Réflexions
sur le dialogue
On
retrouve ici la doctrine conciliaire dite des semences du Verbe (cf. Ad
Gentes n°11 et 15), empruntée à un théologien très ancien, saint
Justin. Dans le même registre spirituel, on pense également à ce
qu'écrivit le premier théologien latin Tertullien (cf. notre chapitre
suivant), sur le témoignage de l'âme naturellement chrétienne. Mais
Justin (et Tertullien) sont instrumentalisés d'une manière qui dépasse
largement leur propos d'origine, tout comme le sont aussi Bonaventure et
plusieurs théologiens médiévaux, que je citais tout à l'heure à
propos de la conscience. Une chose est d'invoquer le témoignage de l'âme
humaine pour vérifier l'authenticité de la parole de Dieu qui lui est
adressée, et autre chose de tirer la parole de Dieu du cœur même de
l'homme.
Or,
à lire attentivement le n°11 de Ad Gentes, il semble bien que le
célèbre "dialogue" auquel invitait le pape Paul VI dans
l'encyclique Ecclesiam suam (1964) et qui devint l'un des mots
d'ordre du Concile, doive être compris selon le paradigme théologique de
la foi comme prise de conscience de l'homme.

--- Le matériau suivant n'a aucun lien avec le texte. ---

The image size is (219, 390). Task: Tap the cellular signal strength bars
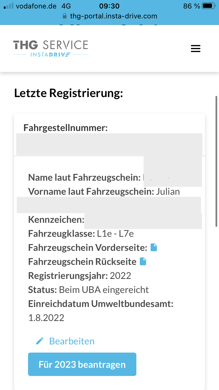9,6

La fameuse théorie
platonicienne de la réminiscence n'est pas si loin qu'il paraît de ce
dialogue-là. Le fondateur de l'Académie entendait prouver que, sans
avoir rien appris, le petit esclave de Ménon était capable de calculer
des surfaces, comme si la connaissance qu'il prenait des lois
mathématiques était un simple souvenir qui gisait depuis toujours dans
sa mémoire. Eh bien ! Les Pères conciliaires aimeraient sans doute,
à travers ce nouveau dialogue, jouer les Socrate modernes, en montrant à
leurs contemporains que leur foi endormie est en eux, et qu'il suffirait
qu'ils s'en ressouviennent, pour devenir des paroissiens tout à fait
passables ! Le dialogue qui s'instaurerait “ entre l'Homme et l'Église ” permettrait simplement d'actualiser la médiation de la
conscience, noyau spirituel de l'être humain où gisent non seulement
peut-être des théorèmes mathématiques, comme le pensait Platon, mais
aussi et surtout, pour lors, des semences du Verbe, des germes de la foi.
Tel
est sans doute l'esprit, sinon la lettre, du n°11 de Ad gentes. Voici
ce texte, qui doit être lu attentivement :
“
Le Christ lui-même a scruté (scrutatus est) le cœur des hommes
et les a amenés par un dialogue vraiment humain (colloquio vere
humano) à la lumière divine ; de même ses disciples,
profondément pénétrés de l'esprit du Christ, doivent connaître les
hommes au milieu desquels ils vivent, engager conversation avec eux, afin
qu'eux aussi apprennent, dans un dialogue sincère et patient, quelles
richesses Dieu, dans sa munificence, a dispensées aux nations ; ils
doivent en même temps s'efforcer d'éclairer ces richesses de la lumière
évangélique, de les libérer, de les ramener sous l'autorité du Dieu
sauveur. "
Il
faudrait un long commentaire. Prenons le fil des mots.
-
D'abord, le Christ n'a pas scruté le cœur des hommes. Au contraire, nous
dit l'Évangile de saint Jean au chapitre 2, “ il savait ce qu'il y a
dans l'homme et il n'avait pas besoin qu'on lui rende témoignage de
l'homme ”. Quant au dialogue vraiment humain que le Fils de Dieu
aurait entrepris avec tel ou tel de ses disciples, on pense immédiatement
au dialogue du Christ avec la Samaritaine (Jean IV). Il n'est pas vraiment
humain, puisque cette femme court prévenir les villageois en leur disant
: “ Voilà un homme qui m'a dit tout ce que j'ai fait. ” C'est parce
que le Fils de Dieu lit dans sa vie et lui révèle tout son passé que la
Samaritaine, ébranlée, se convertit. On pourrait multiplier les exemples
qui montrent que les dialogues du Christ n'étaient pas des dialogues “
vraiment humains ”. On constate d'ailleurs souvent dans la parole
de Jésus une sorte de provocation (“ Détruisez ce temple... ”),
une dureté (voir l'entretien de Jésus avec la Chananéenne, à propos
des mets, qui - dit-il - ne doivent pas être jetés aux chiens). En
toutes occasions, le Maître parle selon une science supérieure (“ II
faut naître de nouveau ” dit Jésus à Nicodème par manière
d'énigme). Saint Matthieu note le sentiment de son auditoire : “ Il
parlait comme un homme ayant autorité et non comme les scribes ” (Matth.